The entries must be repeated verbatim, and their images left out.

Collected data
——————

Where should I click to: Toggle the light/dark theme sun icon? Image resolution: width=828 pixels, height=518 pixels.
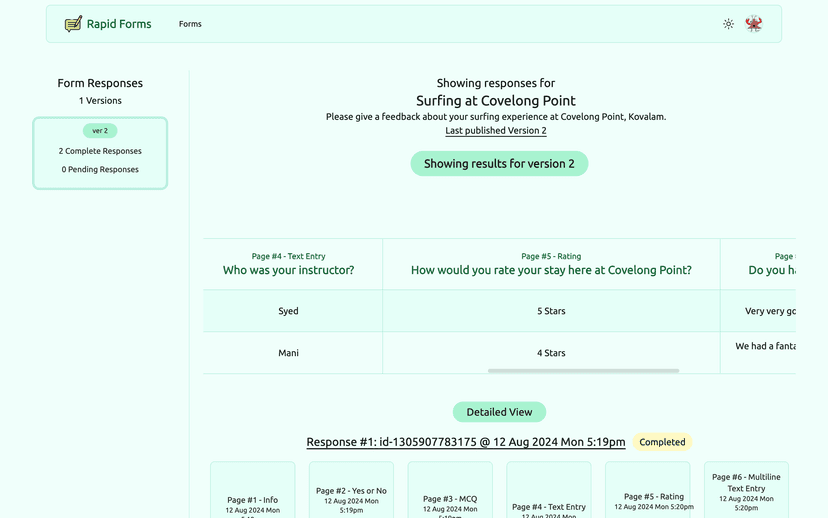pyautogui.click(x=728, y=24)
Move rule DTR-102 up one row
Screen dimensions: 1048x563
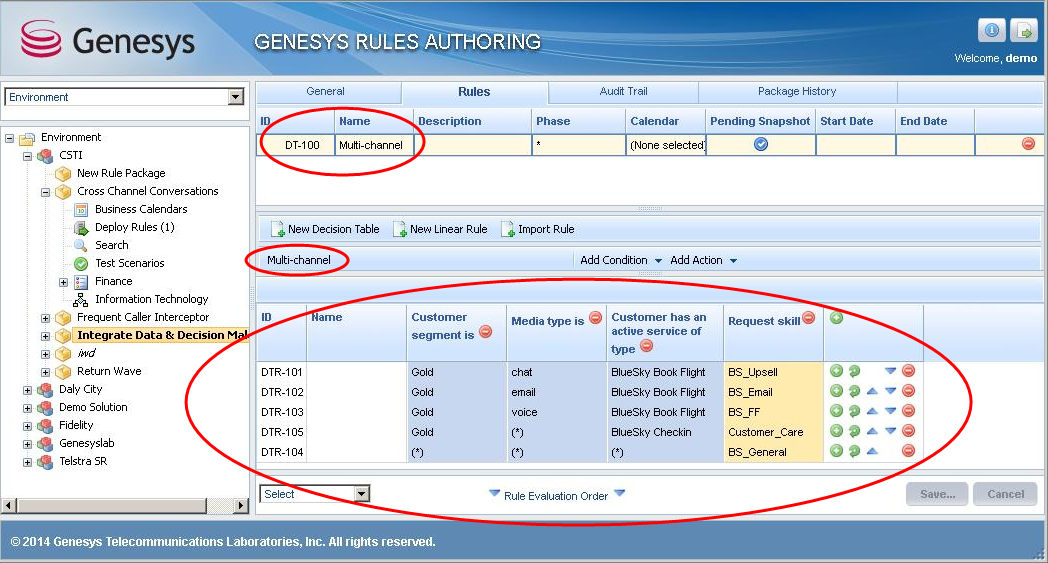pyautogui.click(x=873, y=392)
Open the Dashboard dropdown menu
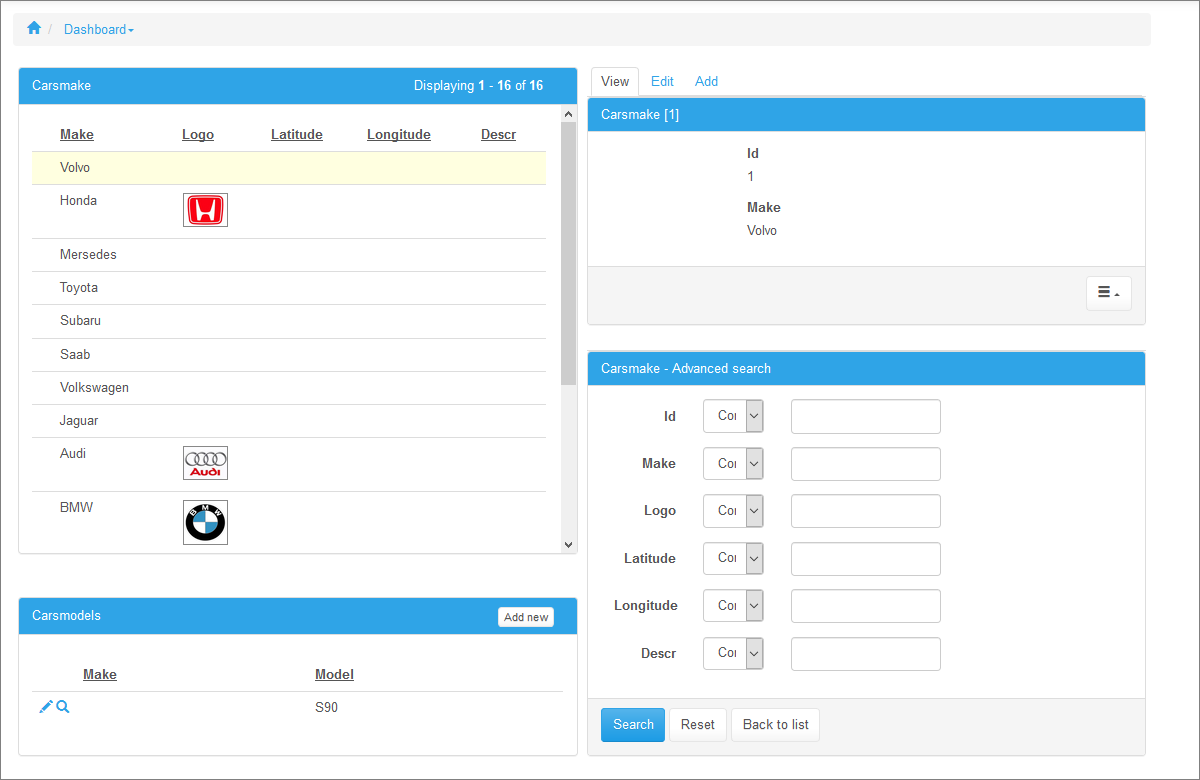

——————

**Completed exercise**
Where should I click to: Toggle the light/dark theme sun icon? Image resolution: width=828 pixels, height=518 pixels.
pyautogui.click(x=728, y=24)
Move rule DTR-102 up one row
Screen dimensions: 1048x563
pyautogui.click(x=873, y=392)
Open the Dashboard dropdown menu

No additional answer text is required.